# [VOS TÂCHES]
[a] Recopiez le passage de l'extrait sur la lecture qui commence aux mots « A l’instar de » et s'arrête après « de la société. », en remplaçant « patiente » par « lente ».
[b] D'après l'extrait sur la lecture, comment l'homme contemporain juge-t-il la lecture ?

**** EXTRAIT SOURCE ****

C’est là que se manifeste la beauté de la lecture. Elle qui fait honneur au profond désir de l’être humain de transmettre son savoir et sa sagesse afin que beaucoup d’autres puissent en profiter. Sur des supports qui peuvent aller le plus loin possible dans l’espace et dans le temps. Merveilleuse invention que l’écriture et ses différents supports !
A l’instar de ce que nous raconte Jean Giono dans son court et profond livre L’homme qui plantait des arbres, la lecture est une activité patiente et magnanime, transformatrice de la personne et de la société.
L’homme contemporain, obnubilé par le développement de la science et de la technologie, a fini par mépriser la lecture car il la juge fastidieuse, trop légère dans la balance du plaisir et du loisir à moindre effort.

**** LIGNES FOURNIES ****

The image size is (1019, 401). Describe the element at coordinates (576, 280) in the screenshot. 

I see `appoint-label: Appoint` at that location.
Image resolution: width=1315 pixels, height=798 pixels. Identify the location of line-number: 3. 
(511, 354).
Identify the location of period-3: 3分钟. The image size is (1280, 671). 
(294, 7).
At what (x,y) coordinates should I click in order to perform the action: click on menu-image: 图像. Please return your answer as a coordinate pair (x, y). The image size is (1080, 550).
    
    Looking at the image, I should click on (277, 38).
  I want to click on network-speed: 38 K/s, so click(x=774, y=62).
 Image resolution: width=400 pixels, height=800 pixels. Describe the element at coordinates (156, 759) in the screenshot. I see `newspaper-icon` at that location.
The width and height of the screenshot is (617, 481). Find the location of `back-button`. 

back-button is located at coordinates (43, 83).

****

# [RÉPONSES AUX TÂCHES]
[a]
A l’instar de ce que nous raconte Jean Giono dans son court et profond livre L’homme qui plantait des arbres, la lecture est une activité lente et magnanime, transformatrice de la personne et de la société.

[b] Il la juge fastidieuse, trop légère dans la balance du plaisir et du loisir à moindre effort.